── Фрагмент страницы

В тебе должно быть все: весь свет, вся вселенная, в тебе должны потонуть все думы, все чувства, вся душа, при одной мысли о тебе должно все исчезнуть, как мрак ночи при восхождении солнца (168).
Боюсь, боюсь тебя, спаситель мой! Отец мой! Боюсь предстать недостойной дочерью перед тобою, брат мой, назовешь ли тогда Ты меня твоею сестрой? Ангел мой, достойная ли буду подруга твоя? (240).
Ангел мой, как я постигаю чувства Девы Марии при благовестии Архангела! Это смирение, этот ужас, это блаженство! (255).
Адресат именуется словами молитв, относящимися к Богу, к Христу: «спаситель, отец, жизнедавче» и т. п.; портрету, письмам, другим вещам Герцена приписывается целебная и спасающая сила — как святым мощам; ожидаемая встреча с ним описывается через концепты Преображения, Воскресения, Спасения.
По отношению к себе, напротив, используются литоты и фигуры умаления и самоуничижения. Даже таким нейтральным особенностям, как крупный или мелкий почерк, придается знаковость. «Теперь уж, верно, ты получил мое мелкое писание и бранишь за него — ломать глаза над пустяками» (17). Мысль о собственной «мелкости», пустячности перед лицом великого Саши переходит в идею полного самоотречения. Собственное Я представляется только как эхо, «отголосок» (57), зеркало его Я, его души:
…в существе моем нет меня, я исчезла, в нем живет лишь он и ты (48).
…на мне ничего не видно, кроме твоего, во мне отражается одного тебя сияние (68).
…я слишком мало ценю себя, свою душу, свои мысли я люблю только потому, что они полны тобою, жизнь моя драгоценна только тем, что она посвящена тебе, тем, что она твоя; что во мне есть хорошего, это только то, что я умела постигнуть тебя, что душа моя стала ответом на одно воззвание души твоей. Словом, в себе я люблю тебя (53).

────
── Сохранённые строки

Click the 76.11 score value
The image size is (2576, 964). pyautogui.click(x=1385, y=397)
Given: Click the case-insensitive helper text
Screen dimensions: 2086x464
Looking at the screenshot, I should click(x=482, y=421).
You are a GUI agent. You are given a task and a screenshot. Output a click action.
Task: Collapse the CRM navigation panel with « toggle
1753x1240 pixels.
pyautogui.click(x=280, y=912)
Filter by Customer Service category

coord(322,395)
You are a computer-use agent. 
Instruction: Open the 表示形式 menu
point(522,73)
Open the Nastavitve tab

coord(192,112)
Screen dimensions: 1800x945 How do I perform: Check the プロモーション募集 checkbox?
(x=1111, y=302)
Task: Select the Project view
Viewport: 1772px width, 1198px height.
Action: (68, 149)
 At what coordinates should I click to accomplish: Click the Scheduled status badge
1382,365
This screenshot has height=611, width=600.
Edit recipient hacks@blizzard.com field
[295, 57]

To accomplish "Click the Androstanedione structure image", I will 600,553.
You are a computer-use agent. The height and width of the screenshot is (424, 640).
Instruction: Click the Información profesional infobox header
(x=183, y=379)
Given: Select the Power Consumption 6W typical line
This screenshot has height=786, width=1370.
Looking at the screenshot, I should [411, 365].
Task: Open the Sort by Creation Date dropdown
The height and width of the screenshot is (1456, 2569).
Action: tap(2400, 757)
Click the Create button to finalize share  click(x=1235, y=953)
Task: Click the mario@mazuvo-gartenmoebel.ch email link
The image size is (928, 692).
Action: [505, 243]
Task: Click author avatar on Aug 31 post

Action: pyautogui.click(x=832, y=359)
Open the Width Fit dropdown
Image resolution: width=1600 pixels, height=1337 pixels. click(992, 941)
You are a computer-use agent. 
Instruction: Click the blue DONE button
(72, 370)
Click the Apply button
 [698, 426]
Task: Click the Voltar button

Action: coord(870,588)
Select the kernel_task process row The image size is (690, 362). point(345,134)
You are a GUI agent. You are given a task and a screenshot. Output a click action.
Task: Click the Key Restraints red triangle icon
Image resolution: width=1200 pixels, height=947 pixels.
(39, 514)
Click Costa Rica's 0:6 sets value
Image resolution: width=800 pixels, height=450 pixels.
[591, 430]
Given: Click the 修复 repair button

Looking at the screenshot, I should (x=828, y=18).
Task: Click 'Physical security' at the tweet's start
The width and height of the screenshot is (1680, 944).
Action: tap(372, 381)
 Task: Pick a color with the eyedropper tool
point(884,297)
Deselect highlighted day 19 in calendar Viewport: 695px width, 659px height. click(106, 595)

────

— Задание —
Продолжите фрагмент о письмах к Герцену с места, на котором он обрывается, сразу после последней приведённой цитаты.

— Ответ —
Ты оказывается не только Богом-создателем, вдохнувшим жизнь в «неодушевленное и мертвое», но и самим пространством жизни, оно определяет границы и содержание Я:
В тебе, мой друг, заключается весь мир для меня, в тебе я молюсь, в тебе удивляюсь Создателю, в тебе боготворю природу — словом, я живу в тебе. Не правда ли, Саша, я создана только для того, чтоб любить тебя? (57).
С одной стороны, внутри этой парадигмы «Творец-создание, солнце//отражающий его свет ручей» (52) развивается сюжет самоотвержения, самопожертвования. Наталья мазохистски сетует, что она не имеет возможности принять за Герцена смертные муки, какие терпели первые христиане, не может «распяться за <него>» (265). Временами идея самоотречения доходит до полного самоумаления: я — только пылинка на твоем божественном лице (см. 125–126) — и самоаннигиляции.
Но одновременно, как ни парадоксально, именно внутри этой системы отношений развивается и идея собственной ценности и значимости. В определенном смысле абсолютность идеализации мужского Ты создает и собственную высокую, несомненную ценность, представление о собственной избранности: Я — ничто, но ничто только перед Тобой-Богом, не меньше. Эта идея соединяет женского автора с адресатом и противопоставляет «обычным», «земным», бренным людям. Романтические дихотомии неба//земли, святого//профанного, духовного//телесного играют огромную роль в самоописании и самоидентификации.
Ихнее счастье — это земля, перемешанная с золотом <….>, а наше счастье — это целое небо, и мы в нем недостижимы им как звезды… (140).
Жалкие люди! <…> Да что такое они думают!? Пусть все, что хотят: звездам не слышен шум их, грязь не долетит до нас, как ни бросают они ее высоко, она упадет на их же головы. И сверх того, может, одно наше сияние будет освещать путь их в глухую, темную, холодную ночь (141).
В оппозиции Они/Мы Я как часть этого Мы получает необыкновенно высокий ценностный статус, практически включает в себя все те превосходные характеризации, которые приписываются адресату. В одном месте Наталья Александровна уподобляет союз Герцена — Огарева — Захарьиной Святой Троице (275).
Но, с другой стороны, она постоянно (хоть и не всегда открыто) обнаруживает свое несогласие с представлением о собственной «готовости», неподвижности. «Александр, я расту с каждым днем, это я чувствую сама, многое мне становится ближе и яснее» (283); «Несмотря на то, что ты пересоздал меня совершенно, я все еще меняюсь, Все более силы, все более свободы, все более любви» (295; курсив везде мой. — И.С.).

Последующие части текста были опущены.